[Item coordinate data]
begin

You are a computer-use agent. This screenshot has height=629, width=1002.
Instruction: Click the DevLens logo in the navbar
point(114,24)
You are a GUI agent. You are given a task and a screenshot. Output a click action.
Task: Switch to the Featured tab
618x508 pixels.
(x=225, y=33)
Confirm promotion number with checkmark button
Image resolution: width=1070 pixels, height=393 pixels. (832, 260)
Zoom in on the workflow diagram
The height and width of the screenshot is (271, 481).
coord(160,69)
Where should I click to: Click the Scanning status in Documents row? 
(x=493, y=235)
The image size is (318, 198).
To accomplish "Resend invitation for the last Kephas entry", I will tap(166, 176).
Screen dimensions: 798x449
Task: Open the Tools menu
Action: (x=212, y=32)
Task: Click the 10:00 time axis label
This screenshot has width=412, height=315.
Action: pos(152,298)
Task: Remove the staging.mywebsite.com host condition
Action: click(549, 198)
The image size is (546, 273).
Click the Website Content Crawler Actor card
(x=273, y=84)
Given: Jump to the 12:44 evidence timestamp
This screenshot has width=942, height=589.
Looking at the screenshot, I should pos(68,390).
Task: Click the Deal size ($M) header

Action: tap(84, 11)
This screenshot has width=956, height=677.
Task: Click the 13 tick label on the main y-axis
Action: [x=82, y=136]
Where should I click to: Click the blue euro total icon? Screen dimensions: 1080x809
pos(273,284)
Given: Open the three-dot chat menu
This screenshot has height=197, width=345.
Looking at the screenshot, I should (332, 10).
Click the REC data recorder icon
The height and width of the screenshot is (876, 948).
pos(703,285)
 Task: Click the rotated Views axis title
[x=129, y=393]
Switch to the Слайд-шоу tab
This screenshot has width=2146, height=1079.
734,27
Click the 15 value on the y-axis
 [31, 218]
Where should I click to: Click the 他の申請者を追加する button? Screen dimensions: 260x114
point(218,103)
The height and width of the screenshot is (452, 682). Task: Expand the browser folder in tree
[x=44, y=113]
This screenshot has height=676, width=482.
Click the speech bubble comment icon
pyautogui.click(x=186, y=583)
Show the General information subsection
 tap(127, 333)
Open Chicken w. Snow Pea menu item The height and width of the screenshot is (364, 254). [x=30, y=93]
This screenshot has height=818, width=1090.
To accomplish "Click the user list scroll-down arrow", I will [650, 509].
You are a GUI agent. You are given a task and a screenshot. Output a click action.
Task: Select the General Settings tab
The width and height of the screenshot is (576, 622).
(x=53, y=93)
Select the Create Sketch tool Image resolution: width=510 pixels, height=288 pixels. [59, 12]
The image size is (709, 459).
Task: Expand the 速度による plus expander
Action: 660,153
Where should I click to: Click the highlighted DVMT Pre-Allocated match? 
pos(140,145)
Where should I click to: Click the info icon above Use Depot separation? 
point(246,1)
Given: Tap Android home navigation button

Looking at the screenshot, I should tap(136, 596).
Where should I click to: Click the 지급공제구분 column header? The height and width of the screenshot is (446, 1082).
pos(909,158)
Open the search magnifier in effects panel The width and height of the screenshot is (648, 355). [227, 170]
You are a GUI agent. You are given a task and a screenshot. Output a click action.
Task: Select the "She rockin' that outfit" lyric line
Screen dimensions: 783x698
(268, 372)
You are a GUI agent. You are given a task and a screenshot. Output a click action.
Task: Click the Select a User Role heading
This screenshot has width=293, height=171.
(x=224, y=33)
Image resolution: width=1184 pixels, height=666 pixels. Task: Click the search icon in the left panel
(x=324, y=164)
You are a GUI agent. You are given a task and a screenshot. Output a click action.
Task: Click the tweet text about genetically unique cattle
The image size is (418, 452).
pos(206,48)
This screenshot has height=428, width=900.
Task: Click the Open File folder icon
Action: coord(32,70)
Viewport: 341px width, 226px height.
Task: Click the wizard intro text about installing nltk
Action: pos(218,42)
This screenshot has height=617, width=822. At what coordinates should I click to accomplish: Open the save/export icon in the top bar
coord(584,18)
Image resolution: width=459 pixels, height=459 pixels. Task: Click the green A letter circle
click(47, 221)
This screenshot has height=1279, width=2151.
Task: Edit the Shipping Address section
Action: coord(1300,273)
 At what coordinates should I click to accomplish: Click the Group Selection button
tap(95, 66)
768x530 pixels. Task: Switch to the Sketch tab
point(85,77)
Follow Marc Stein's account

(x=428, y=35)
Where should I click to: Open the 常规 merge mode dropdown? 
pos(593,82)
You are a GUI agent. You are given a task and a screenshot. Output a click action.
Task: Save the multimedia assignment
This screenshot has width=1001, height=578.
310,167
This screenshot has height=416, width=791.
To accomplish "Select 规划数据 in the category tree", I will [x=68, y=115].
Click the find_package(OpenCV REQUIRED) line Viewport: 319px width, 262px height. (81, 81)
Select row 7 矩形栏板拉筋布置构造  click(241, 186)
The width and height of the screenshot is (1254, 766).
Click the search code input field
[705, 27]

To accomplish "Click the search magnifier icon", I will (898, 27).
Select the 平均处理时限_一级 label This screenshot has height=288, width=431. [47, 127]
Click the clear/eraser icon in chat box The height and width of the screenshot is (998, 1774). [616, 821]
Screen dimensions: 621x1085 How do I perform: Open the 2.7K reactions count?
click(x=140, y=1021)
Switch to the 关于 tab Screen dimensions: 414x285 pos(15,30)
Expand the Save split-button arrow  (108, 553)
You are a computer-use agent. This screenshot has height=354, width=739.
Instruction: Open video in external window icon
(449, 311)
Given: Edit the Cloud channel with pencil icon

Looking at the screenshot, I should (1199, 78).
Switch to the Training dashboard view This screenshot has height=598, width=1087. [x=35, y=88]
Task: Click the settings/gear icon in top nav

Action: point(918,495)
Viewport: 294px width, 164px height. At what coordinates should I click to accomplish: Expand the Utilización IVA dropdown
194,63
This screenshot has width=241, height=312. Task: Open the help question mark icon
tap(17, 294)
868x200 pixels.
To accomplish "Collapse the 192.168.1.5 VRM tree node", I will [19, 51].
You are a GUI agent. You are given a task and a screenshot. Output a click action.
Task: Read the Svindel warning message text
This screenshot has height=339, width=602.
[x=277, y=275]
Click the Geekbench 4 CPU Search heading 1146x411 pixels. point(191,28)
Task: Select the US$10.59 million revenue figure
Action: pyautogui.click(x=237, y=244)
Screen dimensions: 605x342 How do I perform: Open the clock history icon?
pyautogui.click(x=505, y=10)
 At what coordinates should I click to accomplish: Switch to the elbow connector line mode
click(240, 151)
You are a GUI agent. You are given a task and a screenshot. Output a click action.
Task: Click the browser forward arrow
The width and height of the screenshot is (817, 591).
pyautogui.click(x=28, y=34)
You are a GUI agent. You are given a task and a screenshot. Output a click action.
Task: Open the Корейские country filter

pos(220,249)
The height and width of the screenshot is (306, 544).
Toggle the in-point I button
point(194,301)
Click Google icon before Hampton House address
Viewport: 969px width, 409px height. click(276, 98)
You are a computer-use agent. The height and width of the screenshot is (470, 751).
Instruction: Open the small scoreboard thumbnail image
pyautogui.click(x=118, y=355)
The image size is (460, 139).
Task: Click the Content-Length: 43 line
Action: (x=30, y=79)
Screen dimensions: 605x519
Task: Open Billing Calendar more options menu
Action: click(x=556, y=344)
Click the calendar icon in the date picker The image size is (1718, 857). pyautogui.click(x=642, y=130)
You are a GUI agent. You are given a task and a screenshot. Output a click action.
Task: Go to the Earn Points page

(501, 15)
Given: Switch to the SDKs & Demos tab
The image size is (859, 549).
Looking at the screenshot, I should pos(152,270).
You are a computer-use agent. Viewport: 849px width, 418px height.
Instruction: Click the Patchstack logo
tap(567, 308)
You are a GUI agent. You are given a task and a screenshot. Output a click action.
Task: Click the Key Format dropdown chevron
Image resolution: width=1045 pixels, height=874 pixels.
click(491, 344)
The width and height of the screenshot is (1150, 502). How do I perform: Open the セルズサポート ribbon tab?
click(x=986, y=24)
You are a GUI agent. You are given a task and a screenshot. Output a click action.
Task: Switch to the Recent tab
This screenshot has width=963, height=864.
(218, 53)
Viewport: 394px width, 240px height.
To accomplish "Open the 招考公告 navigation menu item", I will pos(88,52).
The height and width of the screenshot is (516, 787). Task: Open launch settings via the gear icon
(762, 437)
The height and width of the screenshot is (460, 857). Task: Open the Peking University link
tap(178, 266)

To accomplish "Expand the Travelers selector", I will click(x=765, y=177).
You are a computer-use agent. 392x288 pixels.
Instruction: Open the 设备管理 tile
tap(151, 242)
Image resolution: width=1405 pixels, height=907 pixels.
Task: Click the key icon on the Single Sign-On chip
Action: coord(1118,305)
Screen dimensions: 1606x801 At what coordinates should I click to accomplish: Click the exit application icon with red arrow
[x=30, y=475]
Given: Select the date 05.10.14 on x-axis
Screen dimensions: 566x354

end

### [EXERCISE REQUIREMENTS]
Repeat the items from the line containing "Click Google icon" through the line containing "Looking at the screenshot, I should pos(152,270).", with both of those lines included.

### [SOLVED PROBLEM]
Click Google icon before Hampton House address
Viewport: 969px width, 409px height. click(276, 98)
You are a computer-use agent. The height and width of the screenshot is (470, 751).
Instruction: Open the small scoreboard thumbnail image
pyautogui.click(x=118, y=355)
The image size is (460, 139).
Task: Click the Content-Length: 43 line
Action: (x=30, y=79)
Screen dimensions: 605x519
Task: Open Billing Calendar more options menu
Action: click(x=556, y=344)
Click the calendar icon in the date picker The image size is (1718, 857). pyautogui.click(x=642, y=130)
You are a GUI agent. You are given a task and a screenshot. Output a click action.
Task: Go to the Earn Points page

(501, 15)
Given: Switch to the SDKs & Demos tab
The image size is (859, 549).
Looking at the screenshot, I should pos(152,270).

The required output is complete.